§ What is asked:
Convert the rows into a numbered list, skipping any blank lines. Begin with the line containing "Open the All users dropdown", continue through the end of the rows, and leave the pictures out of your answer.

=-=-=

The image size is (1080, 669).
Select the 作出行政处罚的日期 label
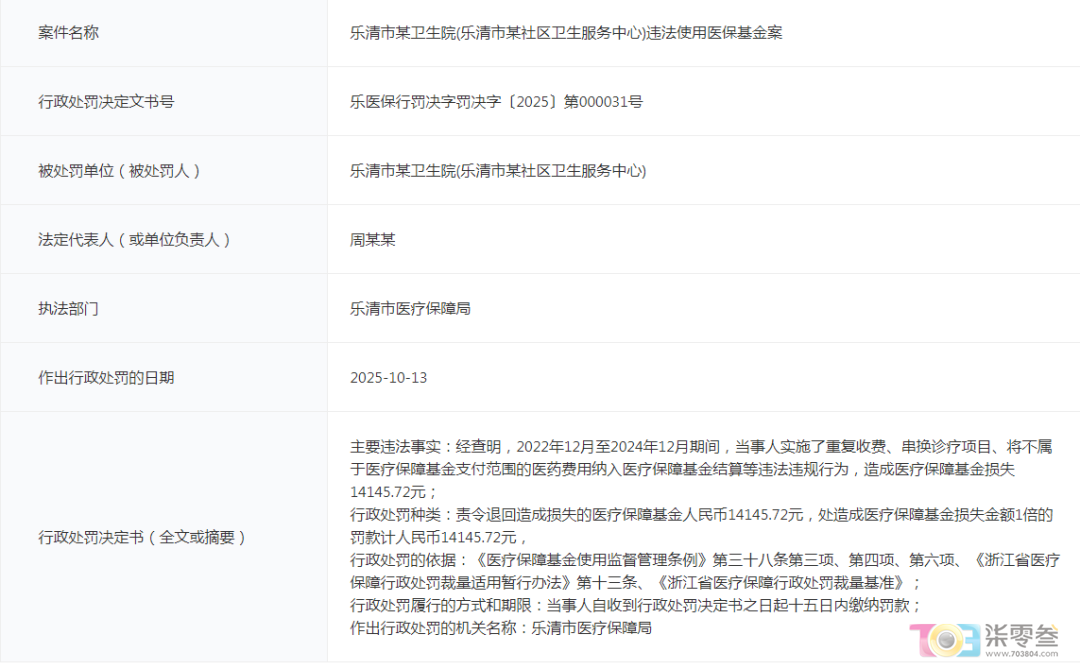click(x=106, y=377)
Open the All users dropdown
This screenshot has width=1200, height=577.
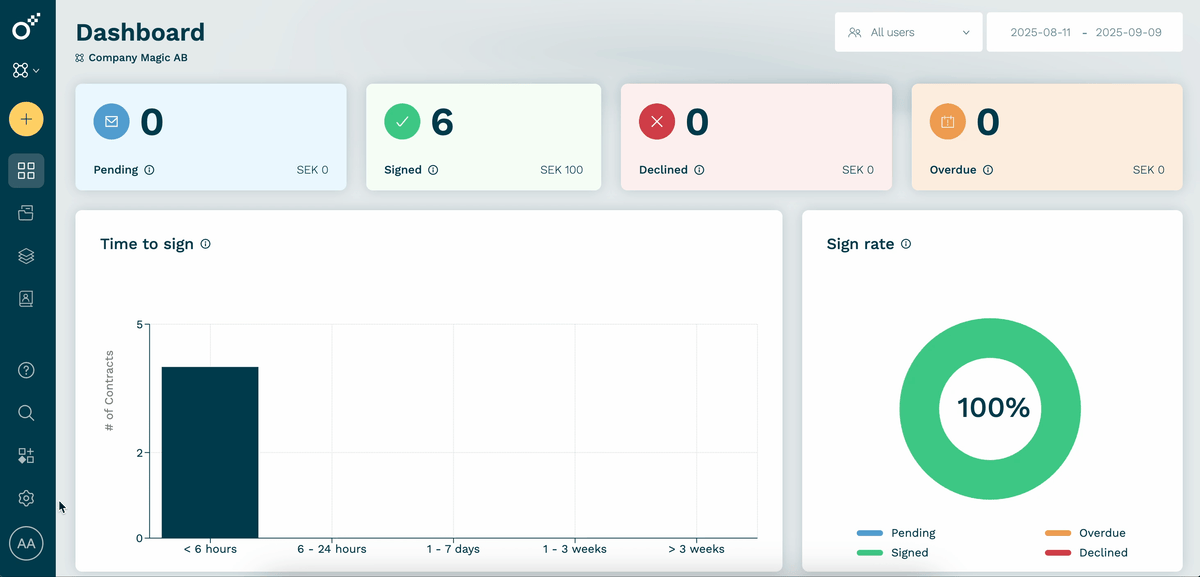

=-=-=

§ Task result:
1. Open the All users dropdown
2. This screenshot has width=1200, height=577.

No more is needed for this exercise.